My seemingly simple goal yielded a selection of possible courses of action that were by no means trivial. So it can be with an institution’s goals. This is one reason why they are powerful and necessary, but also fraught with complications. Having the vague idea of achieving a goal is very different from setting in motion your journey towards it, and taking systematic steps toward its achievement.
In pursuing my goal I see three options, all of which will require extraordinary effort to achieve. Any one, if selected and pursued with diligence, would transform my life in some significant ways. Goals should be chosen wisely, and within the context of what is really important.
A great motivator for goal-setting is to envision where you or your organization want to be in ten years. Think big. Now what are you going to do this year to move your organization toward that vision? Okay, now what do you have to do this month to accomplish that? Okay, now what do you need to do today to accomplish that? What I want for myself or my organization in ten years, if it is a true goal, impacts what I will do right now. This is the real power of a goal. This is how goals can catalyze significant positive change.
Goals should be strategic and never arbitrary.

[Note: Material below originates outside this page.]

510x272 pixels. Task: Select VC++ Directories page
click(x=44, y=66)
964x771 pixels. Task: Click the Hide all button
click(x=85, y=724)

Many of you should be familiar with some variation of “SMART” goals. I’d like to show a variant that helps solve the goat problem I started with, and, in so doing, also avoids Deming’s critique. A goal, like my example of getting a goat, may lead me astray. This is because it is not aligned with the bigger picture of my life plan. The goat and moving to the country would sabotage my other arguably much more important goals (like getting all my kids through college). Goals should be strategic and never arbitrary. A goal’s relationship to your organizational or life strategy is of critical importance.
How to set strategic SMART goals
Strategy is born from deep inspection of the question Why? Why is this goal important? If I cannot get to a good answer to why this goal makes sense in the context of my strategic vision, then the goal is suspect (or the strategy is suspect).
Why? can be asked over and over again to good effect. “Why do you want a goat?” Because I like goats.”Why do you like goats?” because they are easy to feed and they produce milk. “Why are these things important to you?” Because I was imagining the benefits of a more rural lifestyle, and this seemed an easy first step in that direction. “Why do you think a rural lifestyle would suit you?” I don’t know. I guess I was daydreaming, and I had not really thought it through…
Now by pushing through to the real why, we can make sure that a goal is truly a strategic goal, and not just a whim. If the whys can unearth a solid strategic reason for the goal, I can check it against the rest of my strategy and then, I can proceed to pursue that goal with gusto.
How do you set SMART goals for yourself or your organization?